* **Task to carry out**:
Once you reach the line containing "Click the Instrument dropdown arrow button" in the data below, restate each line word for word up to and including the one containing "The image size is (1391, 868).".

══ Data under study

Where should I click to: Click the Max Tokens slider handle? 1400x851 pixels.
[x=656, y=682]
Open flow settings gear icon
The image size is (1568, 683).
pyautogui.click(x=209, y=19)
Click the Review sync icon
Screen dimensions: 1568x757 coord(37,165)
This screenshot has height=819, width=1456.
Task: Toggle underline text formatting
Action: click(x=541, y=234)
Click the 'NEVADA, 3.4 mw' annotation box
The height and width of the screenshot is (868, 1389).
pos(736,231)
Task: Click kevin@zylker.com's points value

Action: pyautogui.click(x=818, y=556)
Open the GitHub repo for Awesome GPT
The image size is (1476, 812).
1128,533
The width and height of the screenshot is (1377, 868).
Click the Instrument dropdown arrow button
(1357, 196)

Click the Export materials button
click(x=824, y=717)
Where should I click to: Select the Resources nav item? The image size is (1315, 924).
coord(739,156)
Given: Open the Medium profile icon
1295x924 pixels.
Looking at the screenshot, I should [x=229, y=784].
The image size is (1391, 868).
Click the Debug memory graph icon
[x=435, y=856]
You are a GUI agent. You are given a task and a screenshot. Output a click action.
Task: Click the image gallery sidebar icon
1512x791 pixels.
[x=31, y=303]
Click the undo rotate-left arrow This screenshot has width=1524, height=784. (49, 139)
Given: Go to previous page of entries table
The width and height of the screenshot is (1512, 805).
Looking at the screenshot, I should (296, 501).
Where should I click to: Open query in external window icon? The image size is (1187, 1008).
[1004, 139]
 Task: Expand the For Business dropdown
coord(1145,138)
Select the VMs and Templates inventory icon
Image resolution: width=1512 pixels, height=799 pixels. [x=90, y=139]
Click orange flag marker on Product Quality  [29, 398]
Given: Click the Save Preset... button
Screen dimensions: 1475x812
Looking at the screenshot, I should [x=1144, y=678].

════

* **Response**:
Click the Instrument dropdown arrow button
(1357, 196)

Click the Export materials button
click(x=824, y=717)
Where should I click to: Select the Resources nav item? The image size is (1315, 924).
coord(739,156)
Given: Open the Medium profile icon
1295x924 pixels.
Looking at the screenshot, I should [x=229, y=784].
The image size is (1391, 868).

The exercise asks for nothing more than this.